Source passage:
▶
I stood back, watching, wondering when I was expected to approach her. Miraculously, she was speaking to my grandmother, those few words of conversation transforming her instantly into a human being like the rest of us. I felt slightly safer, less in awe. “Come on over,” my grandmother called to us, her hesitant grandchildren who were, she probably observed, suddenly, unnaturally, quite shy. “Miss S. would like to talk to you.”

I could never recall what happened to my cousin in the next moments—whether she was there or not–for the dying woman became the focus of my young universe. Although it was growing hotter, the temperatures of July having penetrated the unconditioned room, Miss S. appeared incredibly cool and clean, covered as she was with just a thin, vividly white sheet.

Her skinny body seemed to occupy barely a corner of the bed. Her arms, the most salient part of her structure, extended out from under her coverlet like elongated, bony poles.

I noticed an unfamiliar film on her skin, almost transparent perspiration, yet waxy in substance, almost sticky. The residue I realized in dawning repulsion, of her grave illness. Briefly, I detected a sweet smell, simultaneously bitter and sweet, which I knew must emanate from her.

I wanted to draw back, but I was expected to touch her. It was somehow my responsibility–a sign, a symbol of reverence for mankind that I as a child did not fully comprehend. Hadn’t I heard it in the sermon only that morning—of God, of Jesus, of a greater spiritual force, unseen, unknown, of a place far beyond my fairytale image of a heaven filled with pretty haloed angels and wooly, toylike lambs, half religion, half fantasy.
◀
Stored data:
▶
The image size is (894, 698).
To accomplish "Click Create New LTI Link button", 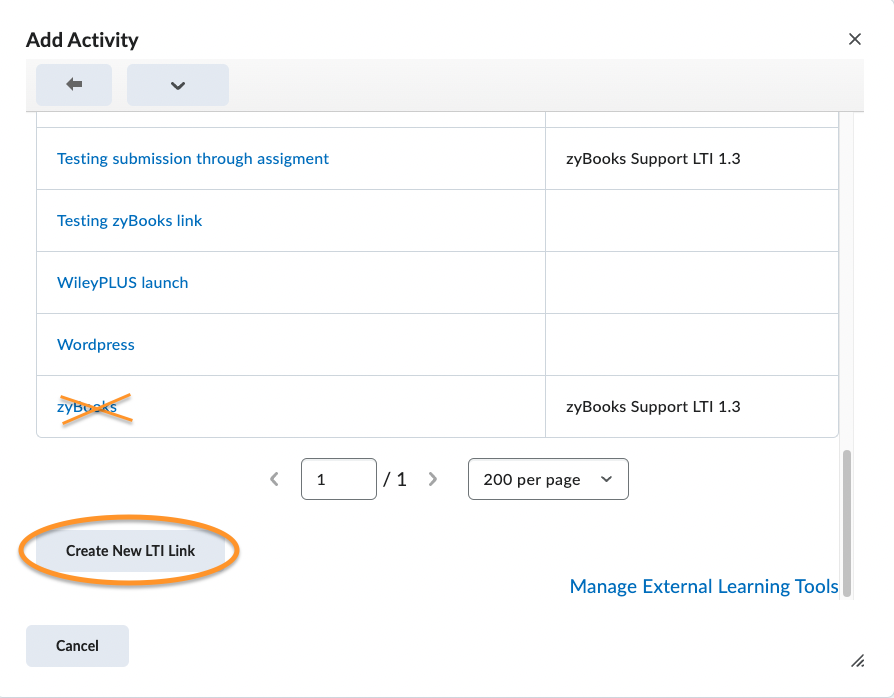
◀
Task statement:
Update the passage about Miss S. from "I noticed an" through "emanate from her.", replacing "repulsion" with "disgust". This work does not require the data.

Complete response:
I noticed an unfamiliar film on her skin, almost transparent perspiration, yet waxy in substance, almost sticky. The residue I realized in dawning disgust, of her grave illness. Briefly, I detected a sweet smell, simultaneously bitter and sweet, which I knew must emanate from her.